カーヴェも彼に倣って部屋に戻り、机の前で大げさに深呼吸をする。仕事道具がところ狭しと並んだ大きな机には昼間から異国情緒に溢れた封筒が一枚鎮座していた。
いや、情緒というのは間違いで、正しく異国なのである。封筒には自分の名前と、フォンテーヌで暮らしている母の名が記されている。
少し前、カーヴェは母に手紙を送った。最近の自分の仕事のことやスメールであったちょっとしたことをつらつらと綴った後、カーヴェはようやく自分に恋人ができたことを報告した。
その決心がつくまで実に半年。そのカーヴェの懊悩とは全く比例せず、母からの返信はほぼ最速でカーヴェの下に届いてしまった。多分、届いたその日にペンを取り、翌朝にはポストに投函したのではないかというくらいのスピード感で。
自分は誰かの母親になったことがないので、娘に男ができた時の親の気持ちは分からない。けれど、カーヴェはもう三十目前だし、その頃にはもう母はカーヴェを育てていたわけで。であれば、ようやくかくらいの気持ちなのかもしれない。

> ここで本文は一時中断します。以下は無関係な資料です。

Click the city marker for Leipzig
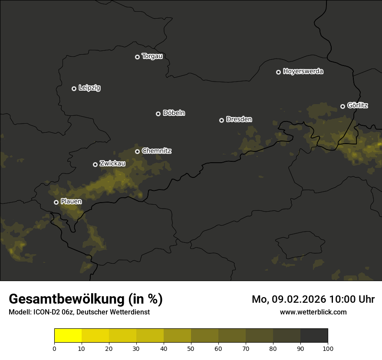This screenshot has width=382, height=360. point(74,88)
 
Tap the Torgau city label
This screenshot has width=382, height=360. point(152,56)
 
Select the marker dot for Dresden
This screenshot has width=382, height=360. point(222,120)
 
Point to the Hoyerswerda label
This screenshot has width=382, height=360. point(303,71)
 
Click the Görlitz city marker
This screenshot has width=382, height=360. point(342,106)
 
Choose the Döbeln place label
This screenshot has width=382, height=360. point(174,113)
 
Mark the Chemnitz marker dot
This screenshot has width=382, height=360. point(138,151)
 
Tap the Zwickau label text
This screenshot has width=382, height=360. point(112,164)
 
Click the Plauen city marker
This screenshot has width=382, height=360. point(56,202)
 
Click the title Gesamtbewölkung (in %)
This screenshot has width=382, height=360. point(86,299)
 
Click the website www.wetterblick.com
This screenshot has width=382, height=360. point(313,312)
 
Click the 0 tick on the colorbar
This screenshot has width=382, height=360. point(54,348)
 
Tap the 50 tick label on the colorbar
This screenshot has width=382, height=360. point(191,348)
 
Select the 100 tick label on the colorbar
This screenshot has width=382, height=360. point(328,348)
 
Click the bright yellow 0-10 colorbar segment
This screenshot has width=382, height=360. point(68,336)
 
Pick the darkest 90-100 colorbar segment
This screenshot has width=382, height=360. point(314,336)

そう自分に言い聞かせて、カーヴェは手にとってから優に五分は握り締めていただろう手紙の封を切る。そうしておそるおそる母の手で書かれた自身の名を見て一行空けて始まった文章を読み、カーヴェは声なき悲鳴を上げた。
* * * *
がちゃんと乱暴に戸が開く大きな音がして、アルハイゼンはびくりと体を痙攣させながら目を醒ました。強引な目覚めに心臓がどくどくと音を立てて不満を主張しているのを感じながら跳ねるように身を起こして、音のした方に視線を走らせる。
――
と、そこにいたのはおおよそ半年前にとうとうアルハイゼンのものになってくれた女の人だった。慌てて飛び込んできたらしいカーヴェは頬どころか顔全体を真っ赤にして、目に至っては涙が滲んでいる。
「君、いつから僕の母さんと連絡を取ってたんだ!」
ああ、そんなことか。彼女の悲鳴に近い詰問を受けながらくわりと一つあくびをして、アルハイゼンは脳に酸素を送り込む。それから手紙を置いてくる余裕もなかったらしい彼女が、ふんわりとした生地の寝巻きを着ているのに気がついた。

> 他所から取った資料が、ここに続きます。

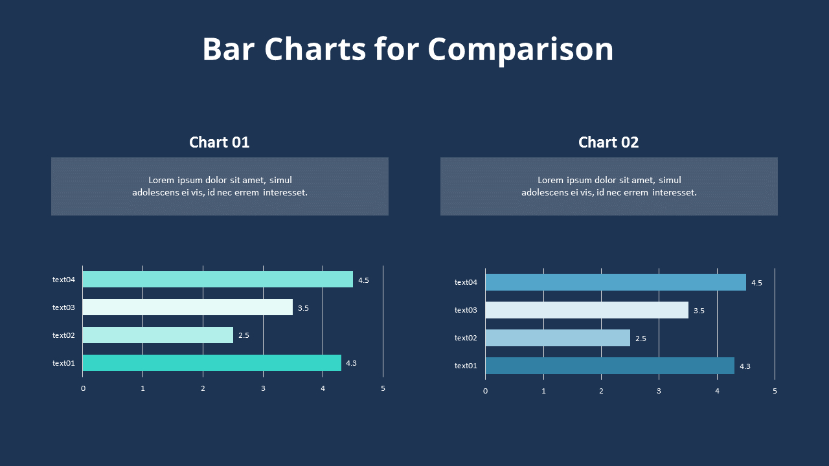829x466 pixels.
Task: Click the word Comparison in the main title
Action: pos(520,50)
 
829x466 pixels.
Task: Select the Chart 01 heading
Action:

踝辺りまでを覆う生地をたっぷりと使ったネグリジェはおおよそ二ヶ月前に解禁された、もう仕事はしませんよと彼女が自身に言い聞かせるための衣装らしい。風呂に入るタイミングによっては洗い物が増えるが、気持ちの切り替えができるのはいいことだと彼女はその時ぽそぽそと言っていたように思う。
男と暮らしている時点で些細な話にも思えるが、彼女は彼女なりに自衛していたということなのだろう。もちろんアルハイゼンだって、彼女と暮らすにあたって何一つ対策をしなかったはずがない。
「カーヴェ、おいで」
完全にベッドから起き上がり腕を広げて彼女を呼ぶとカーヴェは一瞬たじろいで、手の内の物を気にしたようだった。母親からの手紙に不要な折れ目を作りたくなかったのかあまり使う機会のないアルハイゼンの机に手紙を置いてから、ベッドにもぞもぞと上がってきた。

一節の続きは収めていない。